The ongoing global energy transition in the oil and gas sector has necessitated radical actions by countries to speed up efforts in line with their commitments to reduce greenhouse gas emissions and global warming.
Although Ghana has been a party to the Paris Agreement since 2015, the government has barely made critical policy changes in the petroleum sector to reflect its climate change commitments. This may partly be attributed to the rigidity in petroleum contracts— the presence of stabilization clauses in contracts with foreign oil companies.
To accelerate its climate change efforts, the government should review stabilisation clauses in long-term petroleum contracts. By so doing, this would allow for flexibility in enacting climate change policies that impact the sector.
Broadly, stabilisation clauses are included in petroleum contracts due to the degree of risk involved in oil contracts and the capital required for exploration and production of oil fields. They are thought of as a means of incentivizing IOC’s and as a way of improving petroleum investments.
However, the IMF is cited to have advised that stabilisation clauses may be unnecessary for attracting investments. Also, the Organization for Economic Co-operation and Development (OECD) and the United Nations, together have discouraged the use of stabilisation clauses.
Stabilisation clauses place huge limits on enacting policies
Given this context, however, the government’s long-term petroleum contracts with International Oil companies (IOCs) which include stabilisation clauses, covering the ‘entire life’ of contracts, places significant limits on the government to advance legitimate policy goals in a rapidly changing world.
According to resource governance expert, Nicola Woodroffe, avoiding stabilisation clauses in petroleum contracts can allow governments to adopt strategies “to reduce or eliminate non-routine flaring and fugitive emissions, increase use of renewable energy in their projects, or to implement carbon capture, utilization and storage or carbon offsetting.”
More importantly, the Intergovernmental Panel on Climate Change (IPCC) has warned that global warming will exceed 1.5 and even 2 degrees Celsius without massive emissions cut. Therefore, ahead of the 26th UN Climate Change Conference Parties (COP26) in November 2021, Ghana, like many other countries, will have to set new climate goals, and present a radical climate change policy action towards reducing global warming.

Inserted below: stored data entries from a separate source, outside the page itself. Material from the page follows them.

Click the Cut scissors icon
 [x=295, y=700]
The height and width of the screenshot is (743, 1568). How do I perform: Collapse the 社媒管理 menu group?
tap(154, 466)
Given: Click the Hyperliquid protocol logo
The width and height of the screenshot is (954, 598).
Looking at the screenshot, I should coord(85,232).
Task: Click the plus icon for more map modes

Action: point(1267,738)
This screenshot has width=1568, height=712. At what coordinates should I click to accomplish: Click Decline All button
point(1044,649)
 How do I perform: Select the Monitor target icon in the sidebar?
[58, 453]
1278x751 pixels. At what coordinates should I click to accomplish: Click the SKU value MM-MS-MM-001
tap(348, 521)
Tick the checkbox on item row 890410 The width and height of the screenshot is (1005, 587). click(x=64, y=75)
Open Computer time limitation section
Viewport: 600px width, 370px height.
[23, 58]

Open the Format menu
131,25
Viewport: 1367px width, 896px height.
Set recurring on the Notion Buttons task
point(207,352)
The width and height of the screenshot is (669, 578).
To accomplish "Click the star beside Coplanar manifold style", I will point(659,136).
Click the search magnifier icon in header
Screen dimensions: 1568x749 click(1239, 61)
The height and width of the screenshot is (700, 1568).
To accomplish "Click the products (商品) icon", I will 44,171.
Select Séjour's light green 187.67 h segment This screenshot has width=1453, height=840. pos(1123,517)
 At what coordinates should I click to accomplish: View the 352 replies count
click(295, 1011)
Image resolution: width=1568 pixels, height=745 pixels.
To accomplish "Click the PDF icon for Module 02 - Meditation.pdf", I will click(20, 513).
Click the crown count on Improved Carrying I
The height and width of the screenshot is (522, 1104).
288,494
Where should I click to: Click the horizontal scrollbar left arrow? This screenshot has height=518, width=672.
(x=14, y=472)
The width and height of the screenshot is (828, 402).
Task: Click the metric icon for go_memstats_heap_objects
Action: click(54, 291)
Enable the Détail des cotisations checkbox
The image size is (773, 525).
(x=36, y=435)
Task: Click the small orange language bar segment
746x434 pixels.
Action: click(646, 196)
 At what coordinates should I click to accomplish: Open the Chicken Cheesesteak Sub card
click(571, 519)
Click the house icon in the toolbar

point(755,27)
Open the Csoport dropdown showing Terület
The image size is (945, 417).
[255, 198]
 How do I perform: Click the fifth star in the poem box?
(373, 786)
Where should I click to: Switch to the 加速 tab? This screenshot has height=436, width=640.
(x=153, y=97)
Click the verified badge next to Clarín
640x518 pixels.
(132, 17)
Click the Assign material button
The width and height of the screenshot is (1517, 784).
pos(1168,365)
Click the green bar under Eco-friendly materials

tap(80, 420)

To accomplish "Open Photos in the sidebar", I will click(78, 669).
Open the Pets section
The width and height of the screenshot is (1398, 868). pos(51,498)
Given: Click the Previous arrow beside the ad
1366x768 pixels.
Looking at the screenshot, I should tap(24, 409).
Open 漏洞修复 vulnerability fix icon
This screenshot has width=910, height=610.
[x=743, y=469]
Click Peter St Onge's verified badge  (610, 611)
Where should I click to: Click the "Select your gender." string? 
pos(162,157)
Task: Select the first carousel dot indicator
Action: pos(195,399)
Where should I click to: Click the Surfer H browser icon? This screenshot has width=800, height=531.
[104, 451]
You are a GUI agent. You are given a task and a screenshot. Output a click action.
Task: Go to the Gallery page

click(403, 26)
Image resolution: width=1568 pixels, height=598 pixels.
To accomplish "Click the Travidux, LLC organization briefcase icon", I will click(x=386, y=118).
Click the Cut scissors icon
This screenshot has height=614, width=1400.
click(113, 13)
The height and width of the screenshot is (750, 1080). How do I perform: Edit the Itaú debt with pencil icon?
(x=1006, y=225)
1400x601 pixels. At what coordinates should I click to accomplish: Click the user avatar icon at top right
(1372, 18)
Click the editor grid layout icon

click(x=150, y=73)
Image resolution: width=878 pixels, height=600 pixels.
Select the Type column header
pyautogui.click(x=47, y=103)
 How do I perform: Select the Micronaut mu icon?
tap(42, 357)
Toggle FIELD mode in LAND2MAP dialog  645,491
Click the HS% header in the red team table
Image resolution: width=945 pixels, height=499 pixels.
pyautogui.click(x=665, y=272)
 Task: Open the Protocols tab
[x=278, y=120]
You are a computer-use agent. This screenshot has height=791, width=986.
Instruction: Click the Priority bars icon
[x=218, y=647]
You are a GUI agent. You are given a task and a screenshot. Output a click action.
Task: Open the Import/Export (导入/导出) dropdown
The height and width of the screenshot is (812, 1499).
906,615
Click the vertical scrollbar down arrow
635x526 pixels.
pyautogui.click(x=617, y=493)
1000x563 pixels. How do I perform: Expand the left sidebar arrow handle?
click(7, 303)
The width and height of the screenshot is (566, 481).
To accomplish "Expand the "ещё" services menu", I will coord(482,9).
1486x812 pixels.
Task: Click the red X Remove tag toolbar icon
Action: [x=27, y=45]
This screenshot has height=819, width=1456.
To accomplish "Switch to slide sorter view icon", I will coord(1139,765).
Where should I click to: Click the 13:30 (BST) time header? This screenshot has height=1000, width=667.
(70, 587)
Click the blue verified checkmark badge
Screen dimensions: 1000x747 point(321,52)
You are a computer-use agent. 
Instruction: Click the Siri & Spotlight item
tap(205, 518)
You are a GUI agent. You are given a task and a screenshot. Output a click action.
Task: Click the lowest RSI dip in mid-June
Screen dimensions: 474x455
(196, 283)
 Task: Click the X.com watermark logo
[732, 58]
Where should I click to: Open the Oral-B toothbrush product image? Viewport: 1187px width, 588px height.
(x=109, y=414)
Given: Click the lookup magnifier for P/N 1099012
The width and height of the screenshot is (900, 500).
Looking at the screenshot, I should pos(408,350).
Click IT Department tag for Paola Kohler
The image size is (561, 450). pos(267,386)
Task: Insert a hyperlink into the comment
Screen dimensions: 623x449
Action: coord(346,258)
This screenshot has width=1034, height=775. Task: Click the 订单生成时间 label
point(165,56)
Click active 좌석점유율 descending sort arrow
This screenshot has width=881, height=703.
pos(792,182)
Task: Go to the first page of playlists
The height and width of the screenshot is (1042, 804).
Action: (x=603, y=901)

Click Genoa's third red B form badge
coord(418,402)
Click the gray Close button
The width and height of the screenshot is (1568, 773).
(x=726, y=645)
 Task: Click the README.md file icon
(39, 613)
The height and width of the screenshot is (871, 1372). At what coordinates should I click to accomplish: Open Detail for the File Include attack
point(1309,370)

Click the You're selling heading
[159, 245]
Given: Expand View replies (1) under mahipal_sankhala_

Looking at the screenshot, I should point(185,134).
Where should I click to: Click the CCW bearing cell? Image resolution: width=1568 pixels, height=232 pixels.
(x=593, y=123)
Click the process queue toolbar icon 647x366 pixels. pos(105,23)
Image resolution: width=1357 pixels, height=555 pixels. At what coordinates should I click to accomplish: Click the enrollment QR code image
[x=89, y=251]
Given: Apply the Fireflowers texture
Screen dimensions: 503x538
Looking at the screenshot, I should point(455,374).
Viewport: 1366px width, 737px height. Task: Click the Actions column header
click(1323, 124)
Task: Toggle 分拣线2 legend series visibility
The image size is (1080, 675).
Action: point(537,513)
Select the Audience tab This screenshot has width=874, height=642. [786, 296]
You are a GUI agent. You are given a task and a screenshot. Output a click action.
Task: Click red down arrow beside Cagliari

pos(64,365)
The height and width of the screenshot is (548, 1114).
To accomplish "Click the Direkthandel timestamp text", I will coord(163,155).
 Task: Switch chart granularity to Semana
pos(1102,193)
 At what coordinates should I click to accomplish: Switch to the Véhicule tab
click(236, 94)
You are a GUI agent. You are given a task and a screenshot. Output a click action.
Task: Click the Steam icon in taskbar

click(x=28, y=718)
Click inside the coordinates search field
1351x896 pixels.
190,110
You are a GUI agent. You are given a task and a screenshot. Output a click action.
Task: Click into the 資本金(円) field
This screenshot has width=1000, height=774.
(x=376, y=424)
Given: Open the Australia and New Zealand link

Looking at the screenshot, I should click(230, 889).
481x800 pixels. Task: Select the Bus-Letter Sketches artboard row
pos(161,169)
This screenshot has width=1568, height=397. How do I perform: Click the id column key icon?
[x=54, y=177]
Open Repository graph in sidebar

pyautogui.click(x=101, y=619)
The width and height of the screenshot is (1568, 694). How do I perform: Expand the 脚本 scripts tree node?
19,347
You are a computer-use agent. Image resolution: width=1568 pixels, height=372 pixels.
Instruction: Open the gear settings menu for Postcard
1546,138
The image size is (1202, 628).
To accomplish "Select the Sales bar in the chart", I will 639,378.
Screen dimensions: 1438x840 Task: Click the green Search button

Some oil-producing countries, especially in the West are divesting away from fossil fuel production into renewable energies, as part of their nationally determined contributions (NDCs). Others have included measures to reduce emissions from production of fossil fuel or hinted plans to diversify their economies away from oil revenue dependence. Even where NDCs do not directly address petroleum production, commitments related to other sectors may also have implications for upstream petroleum sector policy.
Waiting for 30 years before renegotiating contracts unhelpful
Indeed, some of these actions may be considered too harsh for an oil-producing developing country such as Ghana, with a nascent oil and gas sector which is yet to benefit widely from its resource.
This fact notwithstanding, a middle-ground must be sought as the country aggressively harnesses its oil and gas reserves to accelerate its development. It should also make subtle regulatory changes to its petroleum sector to accelerate meeting its climate goals.
To wait for 30 years or more before the government can renegotiate petroleum contracts and subsequently enact climate change policies that impact the sector is not the way to go.
The government can do more to ensure that it contributes substantially to reduce the inimical effects of climate change. Already, the IPCC has warned of a ‘code red’ for humanity. As such, the government must be guided by these as it prepares for COP26 in the UK.